Ground Use of Transponders/ADS‑B Applies to Equipped Aircraft, Not Drones

The AIM instructs civil and military aircraft that are “equipped” to keep the transponder in altitude‑reporting mode and to keep ADS‑B Out enabled any time they are on an airport movement area (all defined runways and taxiways). Departures should enable ADS‑B during pushback or taxi; arrivals should maintain ADS‑B Out through runway exit.[3] This guidance is directed at aircraft that have such equipment and operate on movement areas subject to ATC surface surveillance. It does not imply that small UAS should be fitted with, or operate, ADS‑B Out equipment. For the test: if a scenario suggests enabling ADS‑B on a small UAS to satisfy ATC or identification needs, that is a trap—Part 107 operations are not structured around drone‑mounted ADS‑B Out.

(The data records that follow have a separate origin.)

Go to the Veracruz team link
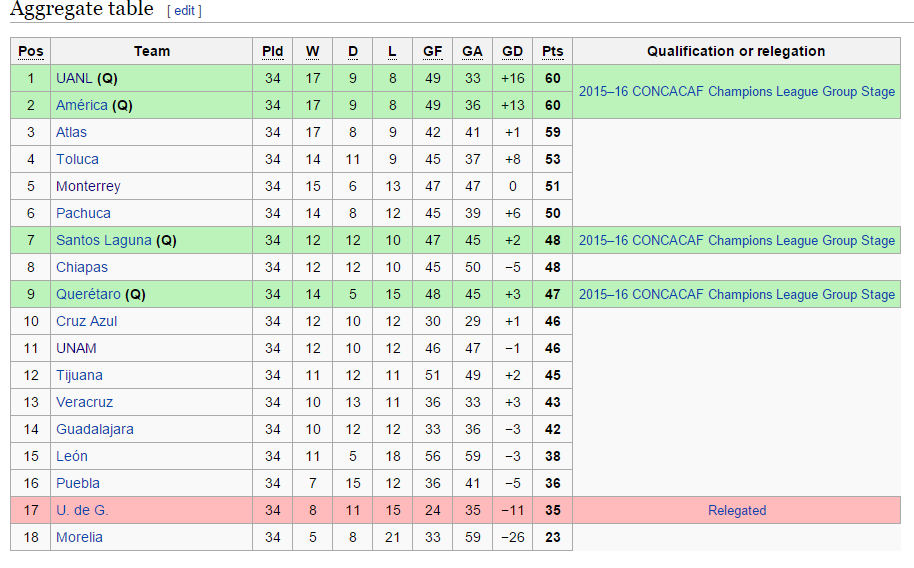Image resolution: width=914 pixels, height=568 pixels. click(x=85, y=402)
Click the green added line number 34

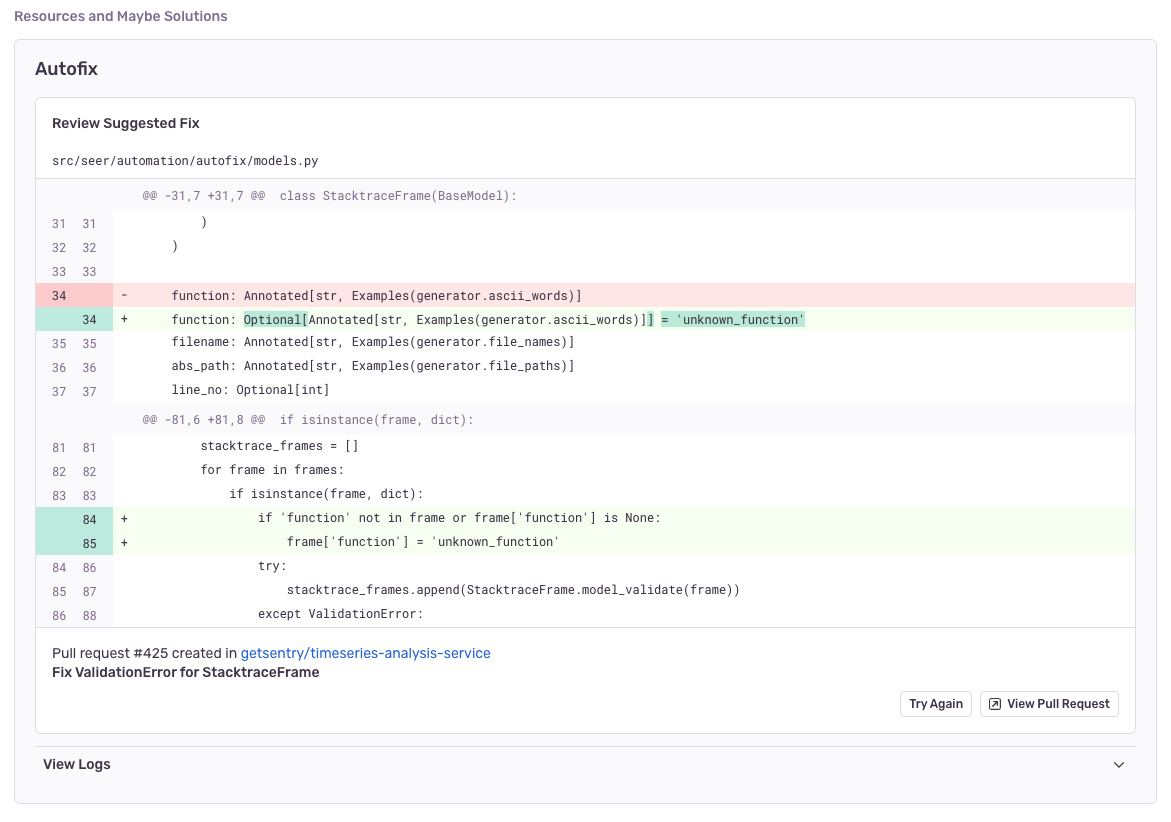tap(90, 320)
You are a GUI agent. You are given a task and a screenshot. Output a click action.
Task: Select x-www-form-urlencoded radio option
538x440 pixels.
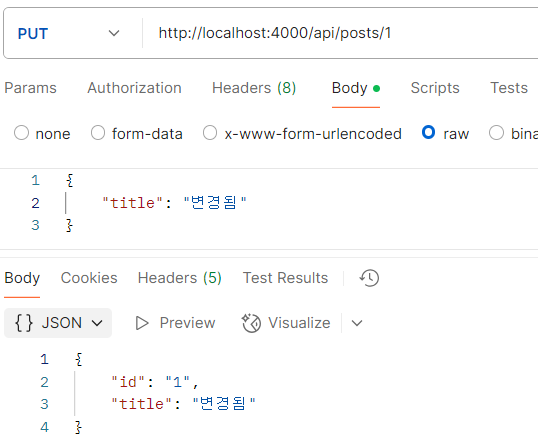tap(210, 133)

Practical implication: Small UAS typically launch and recover away from movement areas and do not taxi. Your collision‑avoidance duties under Part 107 are fulfilled by see‑and‑avoid techniques and operational limitations, not by broadcasting ADS‑B Out. Do not plan to use ADS‑B to obtain ATC separation services in basic Part 107 operations; that is not how the FAA integrates small UAS.

Remote ID Is the sUAS Identification Framework—Not ADS‑B

When you see “identification” requirements for small UAS in FAA materials, they point to Part 89 Remote Identification, not ADS‑B. For example, the operations‑over‑people framework references §§ 89.110 and 89.115(a) in determining when sustained flight over open‑air assemblies is allowed or prohibited under Categories 1–4.[7] This shows that, for small UAS, the FAA links operational eligibility to Remote ID compliance, not to ADS‑B equipage. On the exam, distinguish clearly:

  • ADS‑B Out: a surveillance service associated with transponders and ATC surveillance for manned aircraft.[8]
  • Remote ID: the regulatory identification scheme used to gate small UAS operational privileges (e.g., certain Category operations over people and open‑air assemblies reference §§ 89.110 and 89.115(a)).[7]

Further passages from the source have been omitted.